— WHAT TO PRODUCE —
The result should be an exact copy of the lines from the one with "is (895, 622)." through the last line of the data below, both included.

'''

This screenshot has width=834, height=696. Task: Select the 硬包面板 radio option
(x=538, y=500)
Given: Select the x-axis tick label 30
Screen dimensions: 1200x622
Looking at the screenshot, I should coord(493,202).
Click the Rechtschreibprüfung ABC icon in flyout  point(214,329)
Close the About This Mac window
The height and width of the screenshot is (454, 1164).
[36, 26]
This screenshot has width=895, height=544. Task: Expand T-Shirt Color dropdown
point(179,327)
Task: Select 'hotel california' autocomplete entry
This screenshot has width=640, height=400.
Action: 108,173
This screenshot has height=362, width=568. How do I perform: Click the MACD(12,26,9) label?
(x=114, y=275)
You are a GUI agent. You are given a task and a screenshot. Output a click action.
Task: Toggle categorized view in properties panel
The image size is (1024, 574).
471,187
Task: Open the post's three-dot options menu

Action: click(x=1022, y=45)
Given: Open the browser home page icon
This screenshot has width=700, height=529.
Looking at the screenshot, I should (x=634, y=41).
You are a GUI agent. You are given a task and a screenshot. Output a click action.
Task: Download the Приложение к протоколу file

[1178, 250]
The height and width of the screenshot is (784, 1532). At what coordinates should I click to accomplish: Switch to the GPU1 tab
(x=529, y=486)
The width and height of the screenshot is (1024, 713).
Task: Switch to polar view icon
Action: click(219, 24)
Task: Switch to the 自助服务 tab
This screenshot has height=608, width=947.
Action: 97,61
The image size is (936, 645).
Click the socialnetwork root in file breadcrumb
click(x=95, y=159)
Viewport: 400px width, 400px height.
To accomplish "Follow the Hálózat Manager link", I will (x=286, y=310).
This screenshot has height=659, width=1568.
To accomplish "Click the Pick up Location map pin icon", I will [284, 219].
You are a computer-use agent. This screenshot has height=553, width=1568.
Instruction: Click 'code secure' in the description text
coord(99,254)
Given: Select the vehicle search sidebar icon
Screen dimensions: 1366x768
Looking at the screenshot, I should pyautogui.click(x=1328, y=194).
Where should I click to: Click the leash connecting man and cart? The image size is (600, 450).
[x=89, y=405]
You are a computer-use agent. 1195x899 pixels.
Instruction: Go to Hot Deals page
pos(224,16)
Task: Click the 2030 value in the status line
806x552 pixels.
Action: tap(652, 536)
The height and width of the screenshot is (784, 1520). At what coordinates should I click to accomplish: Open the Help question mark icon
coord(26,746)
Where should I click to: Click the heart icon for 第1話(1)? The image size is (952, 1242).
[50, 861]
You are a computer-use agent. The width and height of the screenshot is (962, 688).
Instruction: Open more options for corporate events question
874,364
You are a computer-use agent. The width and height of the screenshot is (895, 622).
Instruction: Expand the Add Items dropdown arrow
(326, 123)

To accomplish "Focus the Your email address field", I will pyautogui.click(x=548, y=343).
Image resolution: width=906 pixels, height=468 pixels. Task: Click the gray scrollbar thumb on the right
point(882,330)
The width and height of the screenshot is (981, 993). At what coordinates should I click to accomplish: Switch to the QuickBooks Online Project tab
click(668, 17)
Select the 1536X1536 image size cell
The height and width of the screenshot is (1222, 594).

'''

— OUTPUT BELOW —
You are a computer-use agent. The width and height of the screenshot is (895, 622).
Instruction: Expand the Add Items dropdown arrow
(326, 123)

To accomplish "Focus the Your email address field", I will pyautogui.click(x=548, y=343).
Image resolution: width=906 pixels, height=468 pixels. Task: Click the gray scrollbar thumb on the right
point(882,330)
The width and height of the screenshot is (981, 993). At what coordinates should I click to accomplish: Switch to the QuickBooks Online Project tab
click(668, 17)
Select the 1536X1536 image size cell
The height and width of the screenshot is (1222, 594).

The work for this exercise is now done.